Surgery & Procedures

Trabeculectomy

Glaucoma surgery is usually recommended when treatment with eye drops and laser eye surgery cannot lower the intraocular pressure to a safe level. The most widely performed type of glaucoma surgery is a trabeculectomy, also known as “filtering surgery”. In this procedure a new drainage canal, or filter, is surgically created for the eye. The internal eye fluid drains through the filtering site, or window, and collects into a tissue pocket underneath the upper eyelid. The fluid filled reservoir is called a bleb. The fluid is then absorbed into tiny blood vessels and returned into the body’s circulation.

About the Surgery
In performing a trabeculectomy your doctor will remove a small piece of tissue from the eye usually in the area covered by the upper eyelid. This opening, or window, allows fluid to pass more freely out of the eye. A small flap of tissue covers the opening and is sutured into place. This acts as a trapdoor. It can be adjusted to allow more or less fluid to pass through the opening. The doctor adjusts the amount of flow by cutting the stitches postoperatively. When the fluid drains out of the eye, it flows into a tissue pocket reservoir underneath the upper eyelid. This is created by the surgeon at the time of the surgery.

Trabeculectomy is generally performed in an outpatient setting, which means you can return home later in the day after the surgery. Local anesthesia is used to help keep your eye comfortable and still throughout the surgery. Sedation may also be given to help you stay relaxed. There is an eye patch and shield over the operated eye at the time of discharge, and this needs to stay on through the first night after surgery. Follow your doctor’s orders about removing these protective materials the following day.

After the Surgery
Your eye will be examined in the office by your doctor the day after the surgery. A group of eye medicines will be prescribed depending on the findings at the time of the examination. In most cases postoperative medication will include an antibiotic to help prevent infection, a steroid, to help with the healing process, and a dilating drop, to help stabilize the eye internally. The pressure in the eye usually fluctuates quite a bit postoperatively. If it is initially somewhat high, there may be pressure-lowering medicine used as well. It is important to use these medicines as directed since this can make a great deal of difference in the success of the procedure. There are a number of activity restrictions needed during the first several weeks after the surgery. Your doctor will go over the specific requirements but, in general, it is important to refrain from lifting, bending, and straining. Keeping your “head above your heart” is a good rule-of-thumb to use.  Protective eye wear is required at all times. This means wearing your glasses during the day, and your eye shield (taped securely in place) during the night. There may also be some specific instructions regarding your sleeping position. Hair washing requires great care so as to avoid inadvertent injury to the healing eye. Your doctor will go over his or her instructions outlining the preferred modifications recommended for you. Again, it is very important to follow the directions carefully so as to give your eye surgery the best possible opportunity for success. 
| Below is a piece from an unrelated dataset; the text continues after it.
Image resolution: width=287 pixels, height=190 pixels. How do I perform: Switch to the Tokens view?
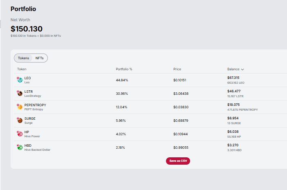[x=23, y=58]
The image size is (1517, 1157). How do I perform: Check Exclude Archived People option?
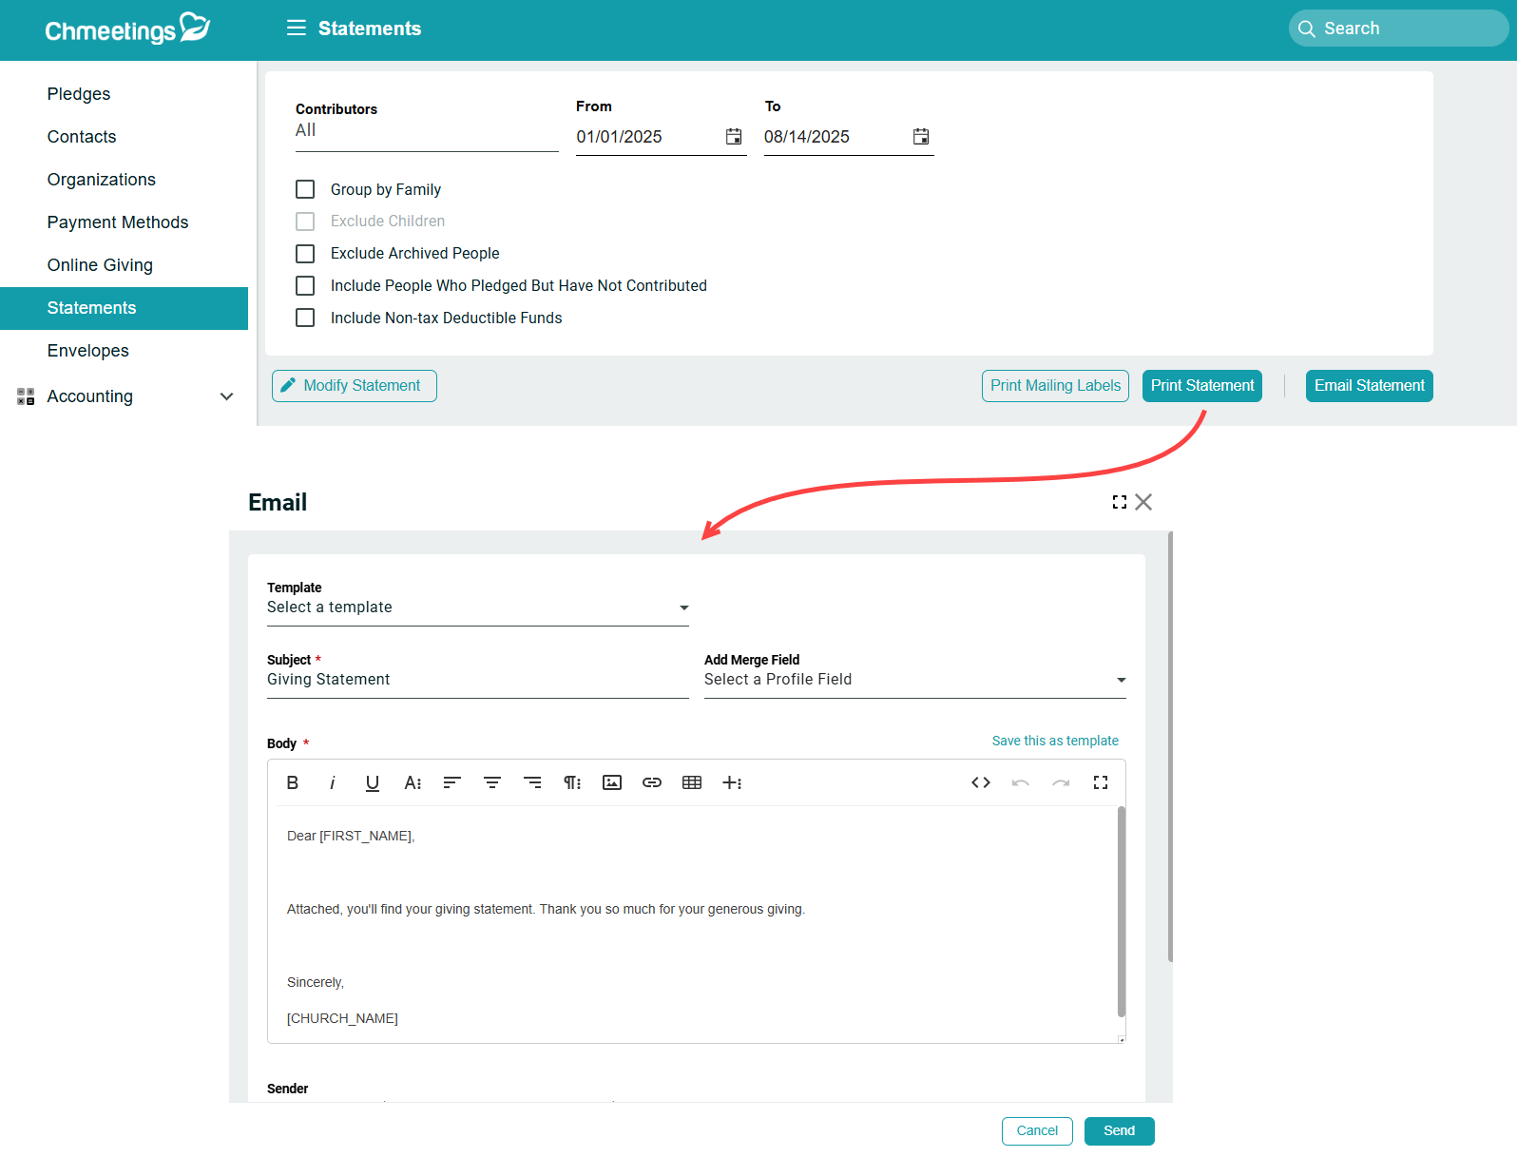tap(305, 254)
Patients are typically seen frequently during the first several weeks postoperatively so that any change in the eye condition can be spotted in the early stages. The vision fluctuates daily and is usually blurred for at least the first several weeks and often even longer. Intraocular pressure will change, often dramatically, also. There may be benefit from cutting a stitch to open the scleral flap trapdoor to lower the pressure. This can be done at the laser in the doctor’s office. In general, as the healing period progresses, the intraocular pressure will settle down and stabilize. Your doctor will adjust your medicines and activity level accordingly throughout your recovery.

Long Term Success
The natural healing process plays an important role in the long-term success of trabeculectomy. Every person heals a little differently. The response of the body to an injury is to form a scar at the site of the wound. This process occurs after trabeculectomy surgery also, and this allows the eye to heal and the pressure and the vision to become stabilized. However, if the healing response is strong, too much scar tissue can form. In some cases it can grow over the window and close down the filter. If this occurs the eye pressure will again begin to climb. It may be necessary to restart eye drops or pills.  Sometimes even another surgery is needed to help return the eye pressure to a lower level. 

There are a variety of complications which may occur in the course of the trabeculectomy surgery and the recovery period. You should discuss any specific questions you have about this with your doctor. As a general rule trabecelectomy surgery has a 70 to 80% success rate depending on numerous factors. 10-20% of eyes will be able to achieve satisfactory pressure control if eye drops are added. This means that 90% of patients will have satisfactory pressure lowering after trabeculectomy.